--- Information shown ---
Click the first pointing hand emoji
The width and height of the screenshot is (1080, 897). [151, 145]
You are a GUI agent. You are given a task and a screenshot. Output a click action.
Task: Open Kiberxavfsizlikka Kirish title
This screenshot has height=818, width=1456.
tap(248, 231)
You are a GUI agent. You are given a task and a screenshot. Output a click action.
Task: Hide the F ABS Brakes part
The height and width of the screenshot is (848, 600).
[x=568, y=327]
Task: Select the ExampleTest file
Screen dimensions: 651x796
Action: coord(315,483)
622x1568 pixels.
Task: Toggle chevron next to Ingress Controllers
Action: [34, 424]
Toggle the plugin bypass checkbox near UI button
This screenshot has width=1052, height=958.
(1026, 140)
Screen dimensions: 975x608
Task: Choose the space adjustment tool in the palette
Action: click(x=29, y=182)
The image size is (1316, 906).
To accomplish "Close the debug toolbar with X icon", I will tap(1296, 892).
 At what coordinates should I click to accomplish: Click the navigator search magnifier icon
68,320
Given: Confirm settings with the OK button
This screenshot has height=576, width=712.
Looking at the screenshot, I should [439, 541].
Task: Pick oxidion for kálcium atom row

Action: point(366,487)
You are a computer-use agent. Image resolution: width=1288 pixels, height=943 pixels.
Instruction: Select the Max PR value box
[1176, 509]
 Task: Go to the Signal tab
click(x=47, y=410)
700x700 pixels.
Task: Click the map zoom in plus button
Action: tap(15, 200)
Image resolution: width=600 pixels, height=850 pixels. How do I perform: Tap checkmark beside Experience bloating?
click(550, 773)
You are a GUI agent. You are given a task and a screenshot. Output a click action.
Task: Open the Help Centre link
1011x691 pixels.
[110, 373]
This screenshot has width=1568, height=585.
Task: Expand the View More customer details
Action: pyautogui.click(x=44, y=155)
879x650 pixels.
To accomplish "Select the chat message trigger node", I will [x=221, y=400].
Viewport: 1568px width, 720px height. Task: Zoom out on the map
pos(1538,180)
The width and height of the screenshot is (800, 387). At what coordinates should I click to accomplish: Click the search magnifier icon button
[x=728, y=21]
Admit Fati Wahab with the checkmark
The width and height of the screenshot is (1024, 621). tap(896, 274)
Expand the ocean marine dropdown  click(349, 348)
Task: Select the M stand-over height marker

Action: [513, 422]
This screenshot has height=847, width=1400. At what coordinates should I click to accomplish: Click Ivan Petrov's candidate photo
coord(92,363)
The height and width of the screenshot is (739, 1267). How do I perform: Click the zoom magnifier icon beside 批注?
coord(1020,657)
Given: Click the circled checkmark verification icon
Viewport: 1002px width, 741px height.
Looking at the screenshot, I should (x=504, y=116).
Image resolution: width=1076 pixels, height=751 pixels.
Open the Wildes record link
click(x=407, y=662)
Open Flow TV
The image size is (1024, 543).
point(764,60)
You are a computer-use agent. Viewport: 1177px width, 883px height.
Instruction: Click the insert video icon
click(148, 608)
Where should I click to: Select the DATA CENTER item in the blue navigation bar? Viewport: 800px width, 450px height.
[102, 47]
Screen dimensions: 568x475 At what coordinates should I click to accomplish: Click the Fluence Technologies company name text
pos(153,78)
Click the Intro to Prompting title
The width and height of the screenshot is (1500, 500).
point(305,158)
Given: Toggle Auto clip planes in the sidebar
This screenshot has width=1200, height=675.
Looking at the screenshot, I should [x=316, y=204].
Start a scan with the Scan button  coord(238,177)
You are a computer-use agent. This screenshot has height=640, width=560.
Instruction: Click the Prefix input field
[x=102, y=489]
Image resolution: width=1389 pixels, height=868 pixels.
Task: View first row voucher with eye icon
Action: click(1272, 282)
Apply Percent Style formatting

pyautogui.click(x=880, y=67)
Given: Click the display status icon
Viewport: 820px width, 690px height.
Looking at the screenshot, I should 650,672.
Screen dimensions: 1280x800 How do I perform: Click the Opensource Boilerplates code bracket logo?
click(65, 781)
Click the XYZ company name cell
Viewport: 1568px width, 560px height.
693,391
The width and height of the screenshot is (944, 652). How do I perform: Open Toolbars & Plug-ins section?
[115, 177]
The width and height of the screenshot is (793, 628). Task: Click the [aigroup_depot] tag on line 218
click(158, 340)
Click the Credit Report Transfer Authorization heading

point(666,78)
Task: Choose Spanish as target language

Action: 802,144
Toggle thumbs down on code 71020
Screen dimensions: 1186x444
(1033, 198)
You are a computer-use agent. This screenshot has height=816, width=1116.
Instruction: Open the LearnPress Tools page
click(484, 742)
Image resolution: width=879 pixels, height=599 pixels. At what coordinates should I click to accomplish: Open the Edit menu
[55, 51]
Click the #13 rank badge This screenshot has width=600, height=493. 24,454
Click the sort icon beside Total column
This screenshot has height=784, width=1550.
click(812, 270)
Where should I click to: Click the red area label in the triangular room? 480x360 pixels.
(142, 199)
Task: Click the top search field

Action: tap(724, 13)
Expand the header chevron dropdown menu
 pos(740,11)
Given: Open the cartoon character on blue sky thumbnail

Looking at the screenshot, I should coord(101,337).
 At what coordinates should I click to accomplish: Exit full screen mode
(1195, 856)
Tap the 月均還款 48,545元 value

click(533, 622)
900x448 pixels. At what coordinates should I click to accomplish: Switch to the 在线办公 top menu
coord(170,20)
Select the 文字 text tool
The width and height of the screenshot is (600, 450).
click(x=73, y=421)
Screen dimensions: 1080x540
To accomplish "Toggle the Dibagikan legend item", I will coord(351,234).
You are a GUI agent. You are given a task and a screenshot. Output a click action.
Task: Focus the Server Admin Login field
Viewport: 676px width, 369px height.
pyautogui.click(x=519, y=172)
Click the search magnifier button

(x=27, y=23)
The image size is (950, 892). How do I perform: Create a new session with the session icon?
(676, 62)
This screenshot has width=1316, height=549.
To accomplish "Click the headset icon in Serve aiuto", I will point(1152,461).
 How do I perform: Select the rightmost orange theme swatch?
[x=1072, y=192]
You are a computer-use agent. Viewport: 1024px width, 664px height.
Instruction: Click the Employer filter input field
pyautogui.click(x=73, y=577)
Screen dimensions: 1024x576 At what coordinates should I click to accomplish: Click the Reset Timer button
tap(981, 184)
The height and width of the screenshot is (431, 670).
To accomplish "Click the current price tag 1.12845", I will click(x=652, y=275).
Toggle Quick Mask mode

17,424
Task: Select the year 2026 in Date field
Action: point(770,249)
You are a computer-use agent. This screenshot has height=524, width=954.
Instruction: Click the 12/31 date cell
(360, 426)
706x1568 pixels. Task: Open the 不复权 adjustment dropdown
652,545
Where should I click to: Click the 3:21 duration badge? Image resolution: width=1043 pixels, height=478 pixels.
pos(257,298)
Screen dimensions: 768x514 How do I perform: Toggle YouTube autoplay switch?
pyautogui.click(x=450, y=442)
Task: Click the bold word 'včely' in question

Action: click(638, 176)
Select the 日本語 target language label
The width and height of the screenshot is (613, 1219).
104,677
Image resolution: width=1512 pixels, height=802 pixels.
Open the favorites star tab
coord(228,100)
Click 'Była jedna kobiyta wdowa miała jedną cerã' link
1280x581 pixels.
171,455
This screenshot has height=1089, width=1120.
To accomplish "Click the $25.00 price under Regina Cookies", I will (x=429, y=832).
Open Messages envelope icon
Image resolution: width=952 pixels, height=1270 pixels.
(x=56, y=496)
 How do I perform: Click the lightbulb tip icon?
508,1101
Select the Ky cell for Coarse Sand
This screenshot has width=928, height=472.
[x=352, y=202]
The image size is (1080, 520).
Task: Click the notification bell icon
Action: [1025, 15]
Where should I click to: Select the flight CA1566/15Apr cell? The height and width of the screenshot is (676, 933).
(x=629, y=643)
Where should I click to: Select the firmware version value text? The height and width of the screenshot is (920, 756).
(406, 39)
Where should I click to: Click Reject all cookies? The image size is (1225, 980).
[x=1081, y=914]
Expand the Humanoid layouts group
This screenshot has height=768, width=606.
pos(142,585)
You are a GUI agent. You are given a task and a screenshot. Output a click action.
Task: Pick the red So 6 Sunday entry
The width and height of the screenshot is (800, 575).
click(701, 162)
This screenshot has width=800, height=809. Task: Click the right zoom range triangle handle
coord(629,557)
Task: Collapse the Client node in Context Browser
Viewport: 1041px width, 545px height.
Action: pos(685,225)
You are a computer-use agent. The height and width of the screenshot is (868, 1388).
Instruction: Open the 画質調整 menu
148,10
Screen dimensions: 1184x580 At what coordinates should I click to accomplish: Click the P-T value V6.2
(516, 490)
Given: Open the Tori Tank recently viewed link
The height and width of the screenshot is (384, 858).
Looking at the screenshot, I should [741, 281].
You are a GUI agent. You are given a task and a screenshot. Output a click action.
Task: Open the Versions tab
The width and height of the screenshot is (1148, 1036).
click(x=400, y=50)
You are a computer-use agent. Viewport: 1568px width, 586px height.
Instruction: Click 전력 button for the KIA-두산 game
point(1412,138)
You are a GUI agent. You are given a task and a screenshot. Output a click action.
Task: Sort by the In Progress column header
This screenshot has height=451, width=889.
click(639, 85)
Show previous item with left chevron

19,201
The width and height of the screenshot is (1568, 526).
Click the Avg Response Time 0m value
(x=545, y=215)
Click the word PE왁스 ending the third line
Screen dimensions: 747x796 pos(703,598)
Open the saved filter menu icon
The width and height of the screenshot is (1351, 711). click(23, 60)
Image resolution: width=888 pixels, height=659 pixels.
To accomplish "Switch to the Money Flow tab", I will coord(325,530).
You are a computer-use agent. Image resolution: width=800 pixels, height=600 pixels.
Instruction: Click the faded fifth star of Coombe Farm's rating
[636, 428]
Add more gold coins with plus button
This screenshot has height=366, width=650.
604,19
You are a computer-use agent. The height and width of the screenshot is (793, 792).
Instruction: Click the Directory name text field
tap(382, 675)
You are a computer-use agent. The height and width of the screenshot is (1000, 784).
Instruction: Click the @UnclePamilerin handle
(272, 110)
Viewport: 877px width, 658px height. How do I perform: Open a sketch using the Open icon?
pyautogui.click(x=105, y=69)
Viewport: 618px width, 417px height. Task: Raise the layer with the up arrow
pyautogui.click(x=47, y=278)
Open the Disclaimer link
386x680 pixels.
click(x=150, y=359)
---
— Problem to solve —
Above are some records. Count the lines among them with the word "computer", and answer with the number only.

— Answer to the problem —
11